None of the configuration fields is mandatory. You may provide a configuration including just the fields you want to change from their default values (shown above).

  • progress_timeout_ub_msec is the number of milliseconds that will be passed to Mercury’s progress function as maximum timeout;

  • enable_profiling enables internal profiling (extensive statistics about each RPC);

  • enable_diagnostics enables diagnostics collection (simple statistics);

  • handle_cache_size is the size of an internal cache that lets Margo reuse RPC handles instead of allocating new ones;

  • profiling_sparkline_timeslice_msec is the granularity of data collection for sparklines (when profiling is enabled);

  • The mercury section provides Mercury parameters:

    • version will be filled by Margo and does not need to be provided;

    • request_post_init is the number of requests for unexpected messages that Mercury will initially post;

    • request_post_incr is the increment to the above number of requests, when Mercury runs out of posted requests at any given time;

    • auto_sm makes Mercury automatically use shared memory when the sender and receiver processes are on the same node;

    • no_bulk_eager prevents Mercury from sending bulk data in RPC if this data is small enough;

    • no_loopback prevents a Mercury process from sending RPCs to itself;

    • stats enables internal statistics collection;

    • na_no_block makes Mercury use busy-spinning instead of blocking on file descriptors;

    • na_no_retry prevents Mercury from retrying operations;

    • max_contexts is the maximum number of Mercury contexts that can be created;

    • address is completed by Margo to provide the process address;

    • listening indicates whether the process is listening (server) or not (client);

  • The argobots section configures the Argobots run time:

    • abt_mem_max_num_stacks is the maximum number of pre-allocated stacks;

    • abt_thread_stacksize provides the default ULT stack size;

    • version is complete by Margo to indicate the version of Argobots in use;

    • pools is an array of pool objects.
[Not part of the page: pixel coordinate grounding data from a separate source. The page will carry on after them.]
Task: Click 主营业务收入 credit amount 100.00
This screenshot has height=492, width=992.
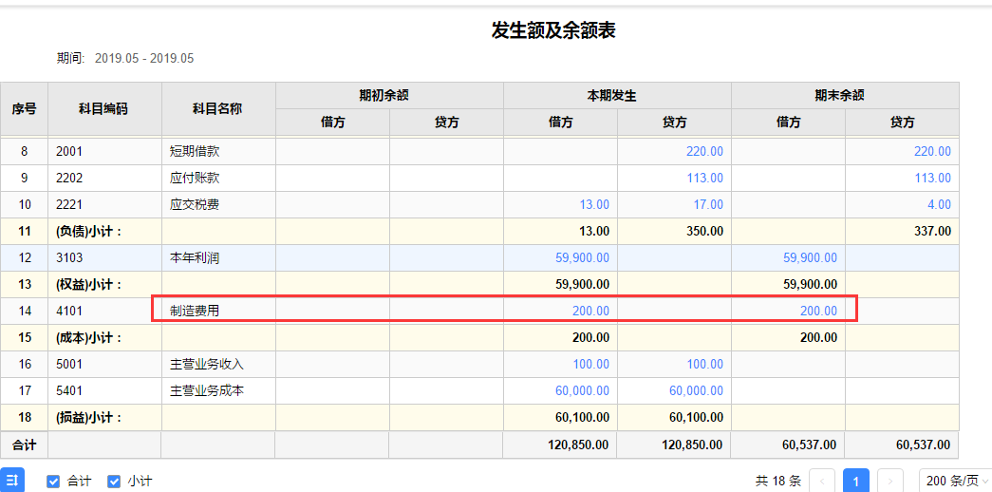Action: (704, 364)
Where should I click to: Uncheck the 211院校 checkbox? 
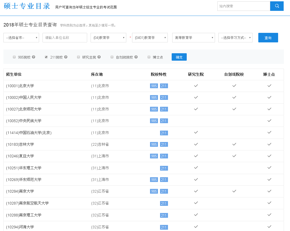click(46, 57)
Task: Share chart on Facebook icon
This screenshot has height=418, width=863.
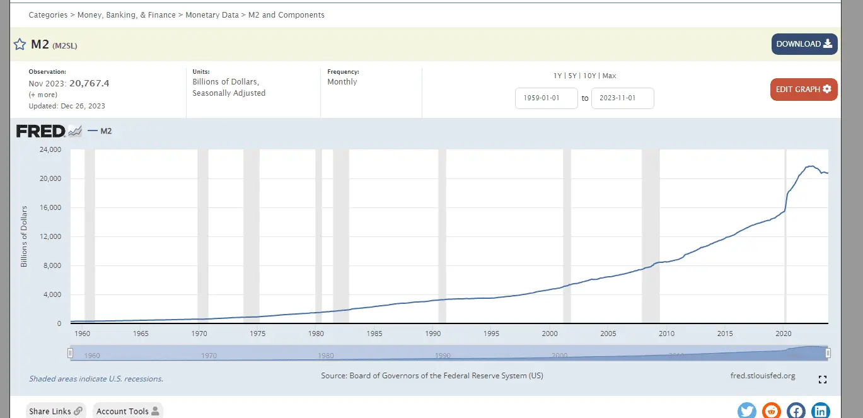Action: pyautogui.click(x=796, y=411)
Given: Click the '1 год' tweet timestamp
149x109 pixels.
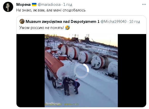Looking at the screenshot, I should [68, 5].

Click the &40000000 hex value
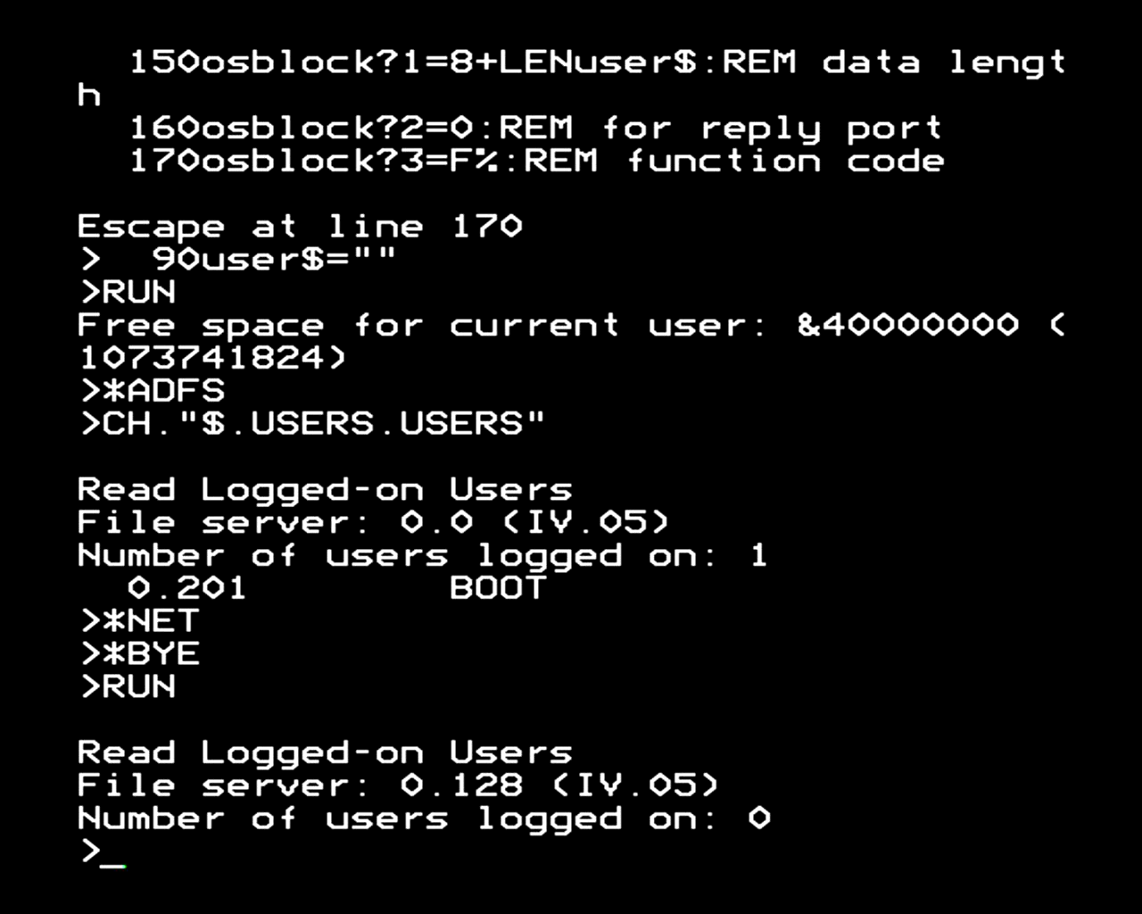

Each pool object has a name (which should be a valid C identifier), a kind (fifo or fifo_wait), and an access type (private, mpmc, spmc, spsc, or spmc, indicating multiple or single producers, and multiple or single consumers);

    • xstreams is an array of execution streams. Each xstream has a name, a binding to a particular CPU (or -1 for any CPU), and affinity to some CPUs, and a scheduler. The scheduler has a type (default, basic, basic_wait, prio, or randws) and an array of pools (referenced either by index or by name) that the scheduler is taking work from. Note that one of the xstream must be named “__primary__”. If no __primary__ xstream is found by Margo, it will automatically be added, along with a __primary__ pool.
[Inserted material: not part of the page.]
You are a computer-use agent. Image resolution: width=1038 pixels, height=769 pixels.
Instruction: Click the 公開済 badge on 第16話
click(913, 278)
  • progress_pool is the pool to use for Mercury to run the progress loop. It can be referenced by name or by index. -1 is provided to indicate that the pool is externally provided via the progress_pool field in the margo_init_info structure.

  • rpc_pool is the pool to use for running RPC handlers by default. It can be referenced by name or by index. -1 is provided to indicate that the pool is externally provided via the rpc_pool field in the margo_init_info structure.

The margo JSON configuration system provides a simple mechanism to initialize and configure a bunch of things, including Mercury and Argobots. Don’t hesitate to use it instead of hard-coding these initialization steps, it can greatly help when testing various parameters later on.


This configuration format is also used by Bedrock to standardize Margo’s initialization and configuration.